Ojeaban unos ángeles su álbum de amaneceres. Alababan a Dios admirando su infinita creación, la inconmensurable belleza del universo celeste, la indescriptible variedad de luminosos horizontes, la multitud de colores y matices entre millones de astros y galaxias. Mas un arcángel les habló de una alborada aún más hermosa que aquéllas. Existe una ciudad en la Tierra bañada por una pequeña bahía, les dijo, en la que una vez al año en el periplo de su estrella solar surge una alborada distinta y simpar.

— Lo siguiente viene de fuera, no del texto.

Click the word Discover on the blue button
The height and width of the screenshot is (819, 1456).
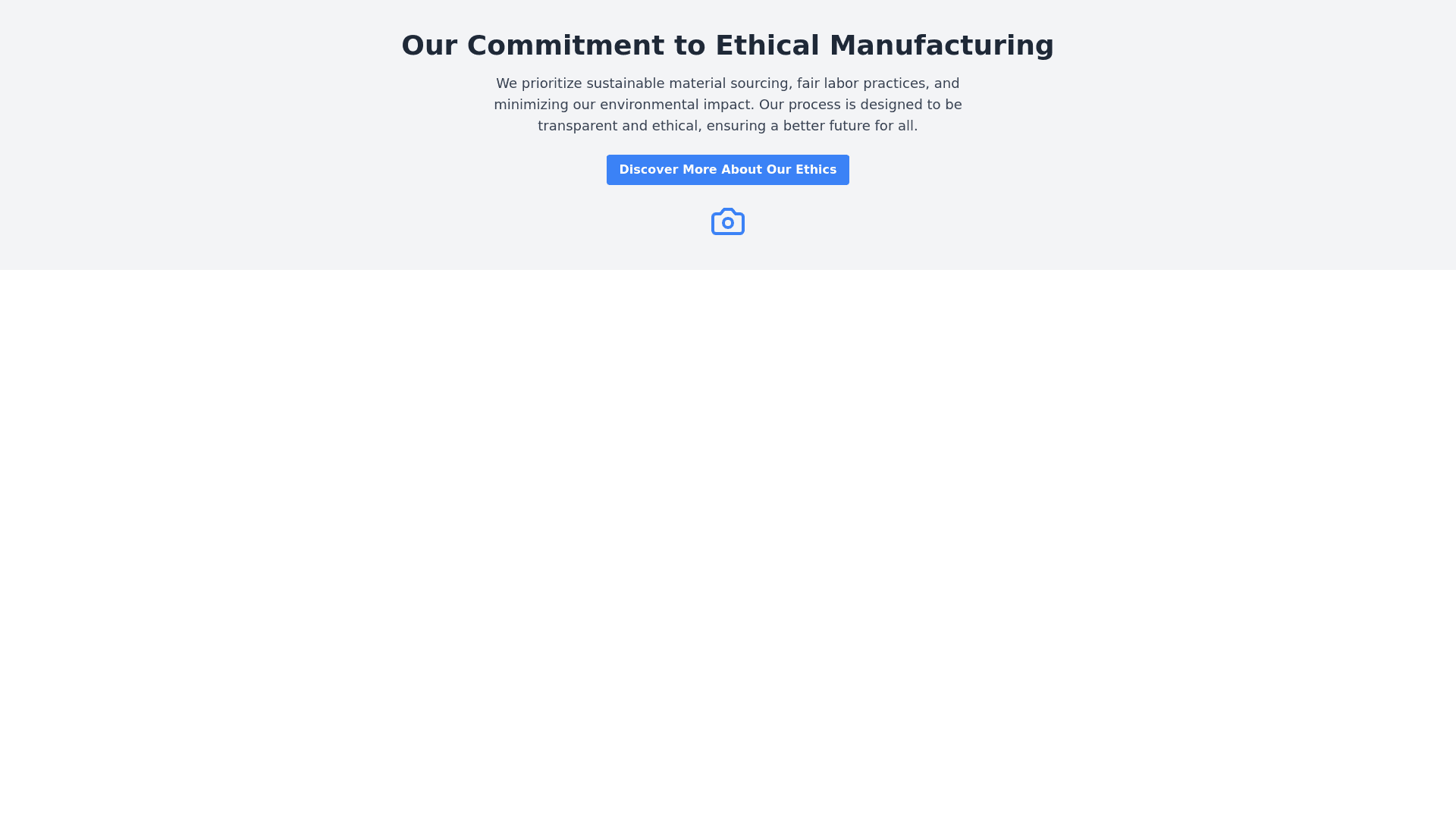click(x=648, y=170)
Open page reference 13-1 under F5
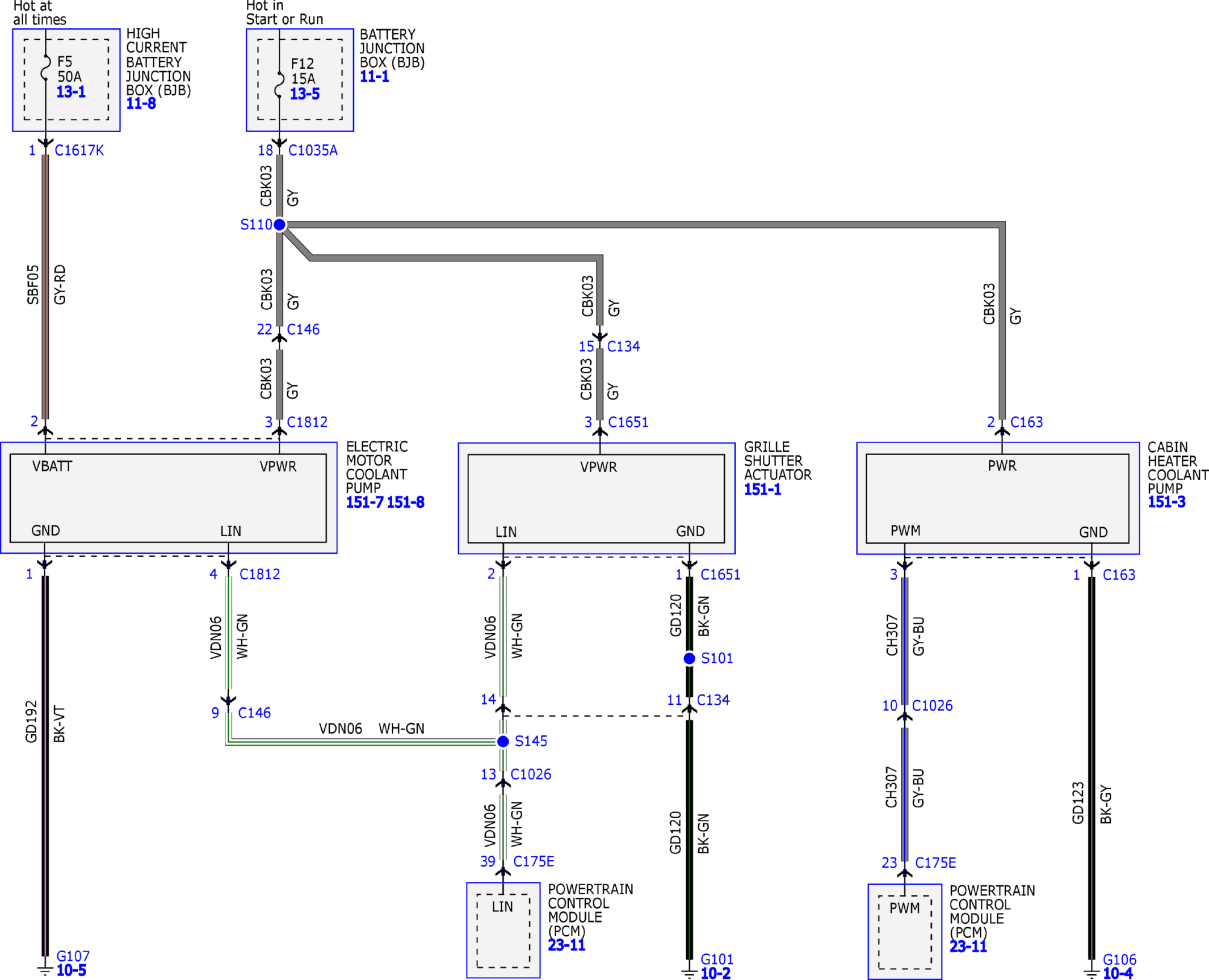Viewport: 1209px width, 980px height. pos(71,92)
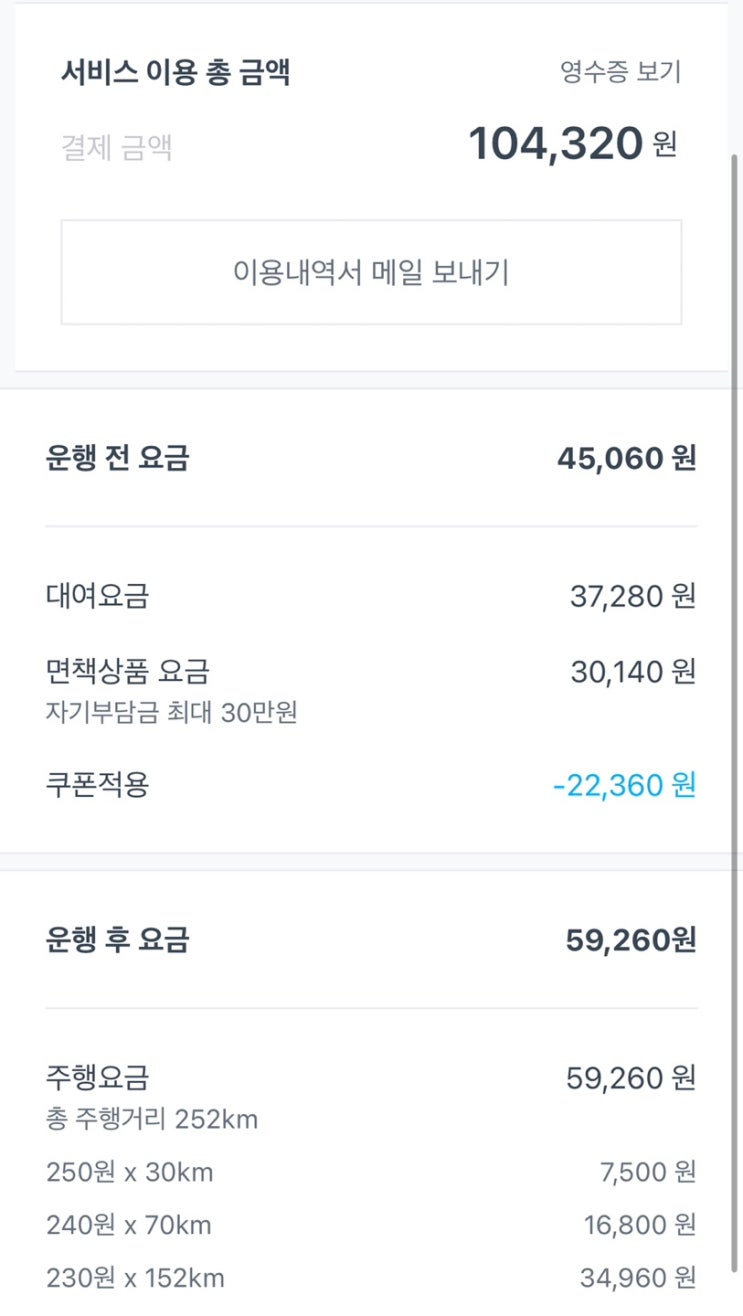Click the 대여요금 row label

(x=97, y=596)
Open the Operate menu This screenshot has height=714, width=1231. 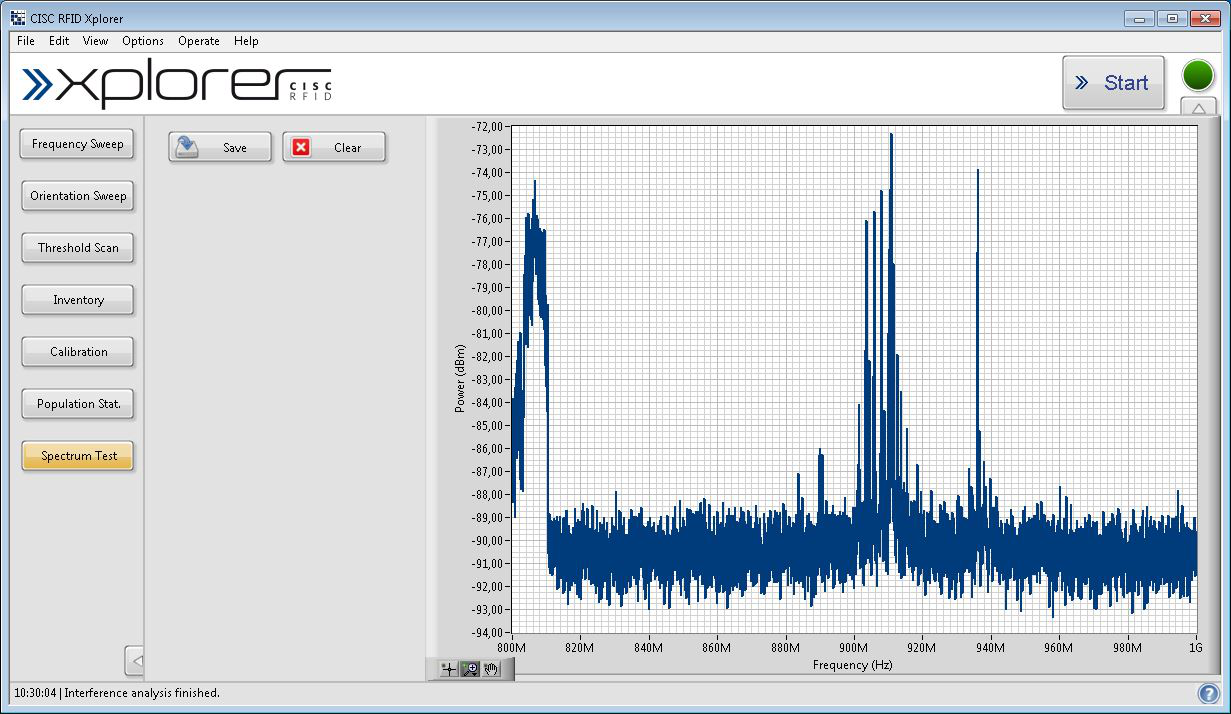click(199, 41)
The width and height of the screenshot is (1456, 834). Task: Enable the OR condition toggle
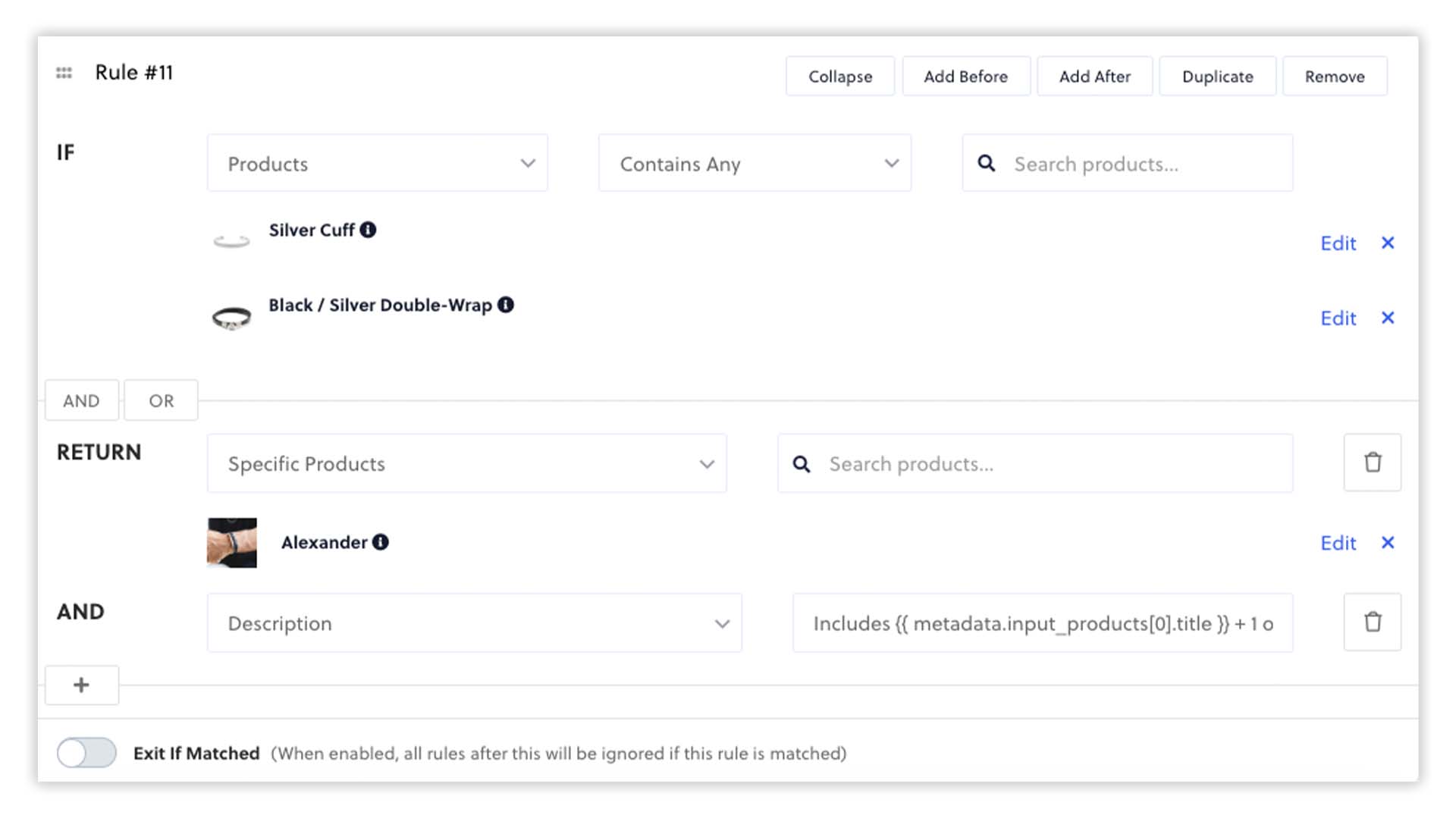coord(159,399)
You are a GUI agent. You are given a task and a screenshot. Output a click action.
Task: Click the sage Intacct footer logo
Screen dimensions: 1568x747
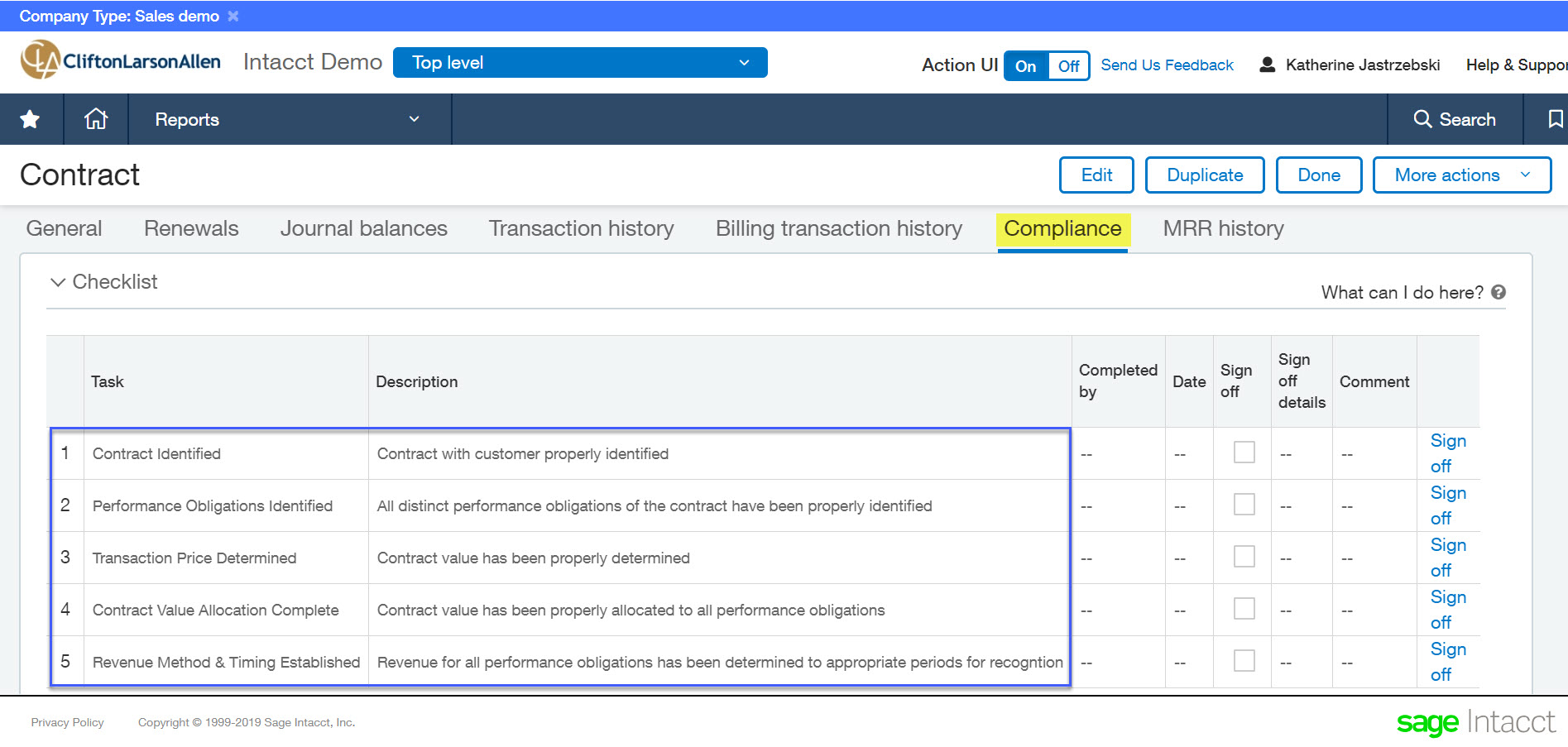click(x=1475, y=722)
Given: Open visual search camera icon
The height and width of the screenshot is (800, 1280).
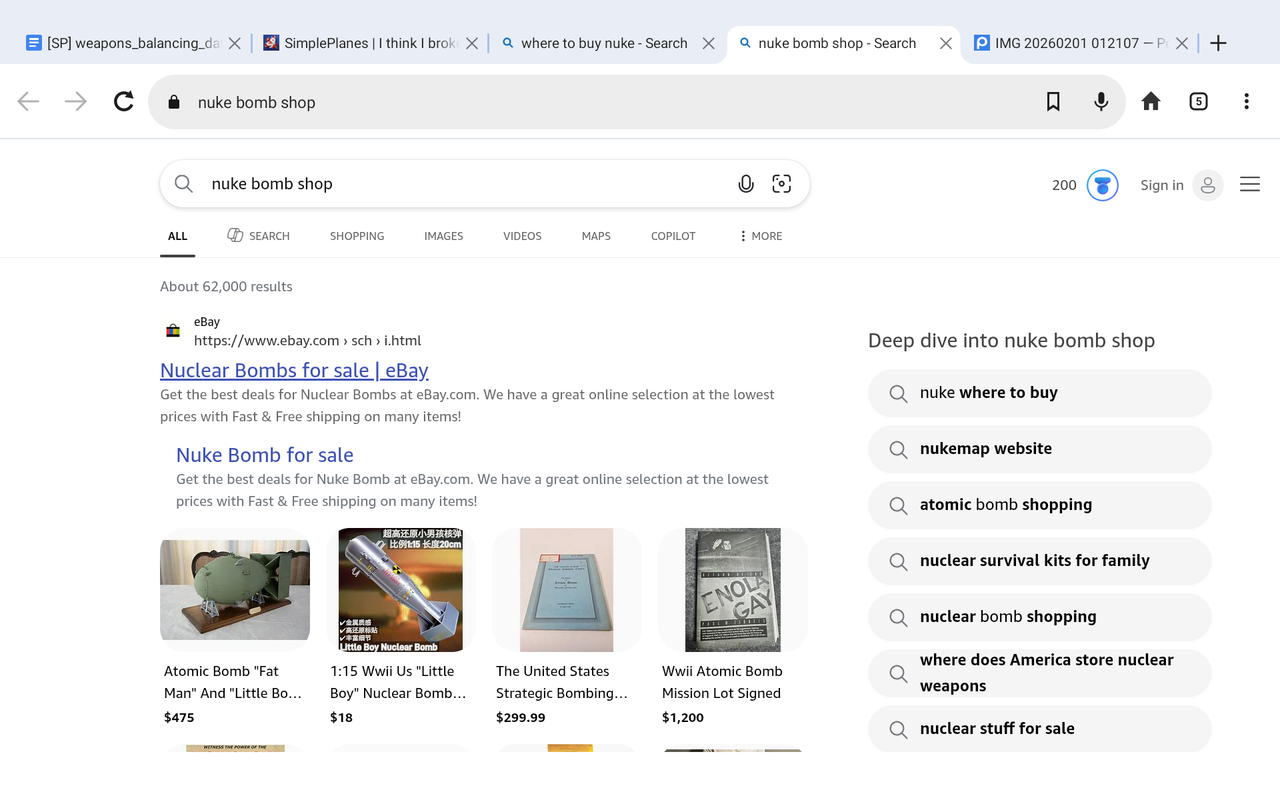Looking at the screenshot, I should click(782, 184).
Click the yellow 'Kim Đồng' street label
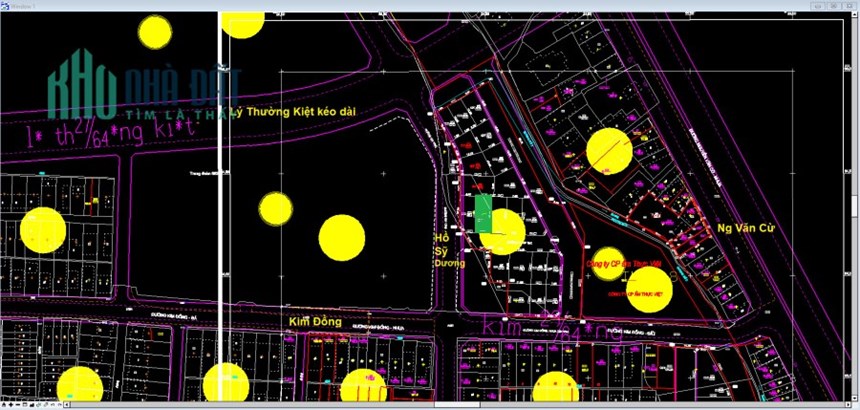This screenshot has height=410, width=860. (315, 322)
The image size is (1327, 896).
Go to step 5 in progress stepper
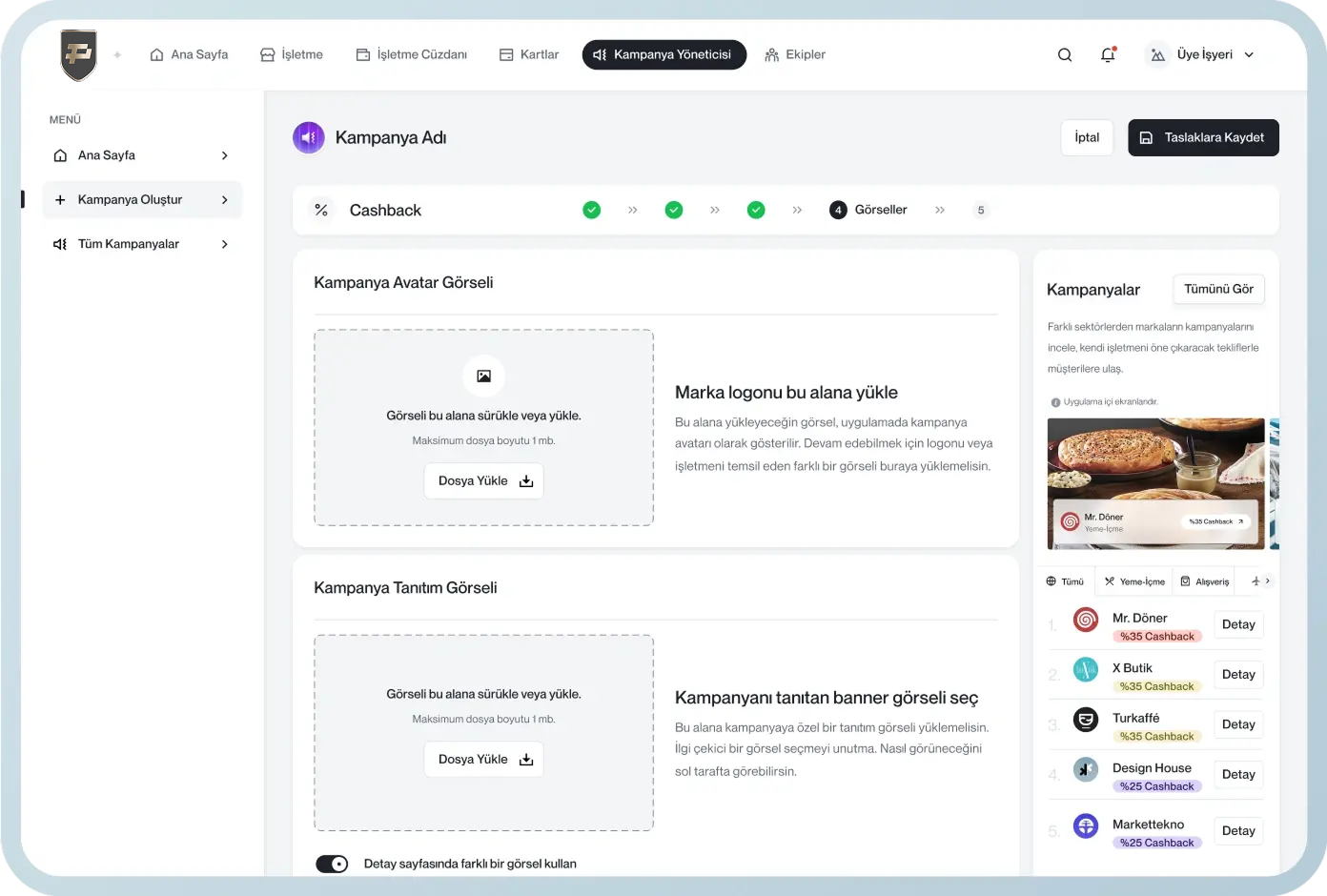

No lo es por el despunte deslumbrante de la luz ascendente, ni por su reflejo de plata en el espejo de las aguas, ni por la brisa fresca que todo lo envuelve. Tampoco por el brote ansioso del azahar en sus ramas, ni por la tensión de la piel de cada tambor en su caja, ni por el estremecimiento de cada pabilo ante la llama que intuye, ni por el trino de los gorriones imitando las cornetas. No, enfatizó el arcángel, lo diferente y maravilloso, lo sorprendente y formidable de esta aurora es el sueño dulce de los niños, su ilusión plena y anhelante por despertar en su Málaga y muy temprano para ir junto al Señor en la Mañana de las Palmas. Ninguna hermosura como ésa. Ninguna tan conmovedora. Tan virgen y tan tierna, tan espontánea y tan viva. Tan sentida y tan profunda. Tan ferviente y tan amorosa. Tan auténtica como plena. Tan alegre y tan sincera, y al par -concluyó con melancolía el ángel- tan efímera€

Seguramente no haya cofrade adulto con una fe más limpia y fraternal que la de un chiquillo pollinico. Uno mira esos nazarenillos tan pequeños e inocentes, tan felices y confiados, que sólo puede contagiarse de su alegría y evocar aquella primeriza, sencilla y propia devoción infantil.

«Tenéis que haceros como niños para entrar en el Reino de los Cielos», nos dejó dicho Jesús, y acaso se refiriera a esos críos entusiasmados y con ramitas de olivo entre sus manos. Resulta duro asumir cuán pocas veces buscamos al Señor con espíritu de niño. Por eso me consuela, y mucho, que cada Domingo de Ramos sea Él quien salga a la calle a buscarnos a cada uno para devolvernos el alma del niño que fuimos.

Bendita sea, pues, la Mañana de las Palmas, porque bendito es, desde luego, el que viene en nombre del Señor.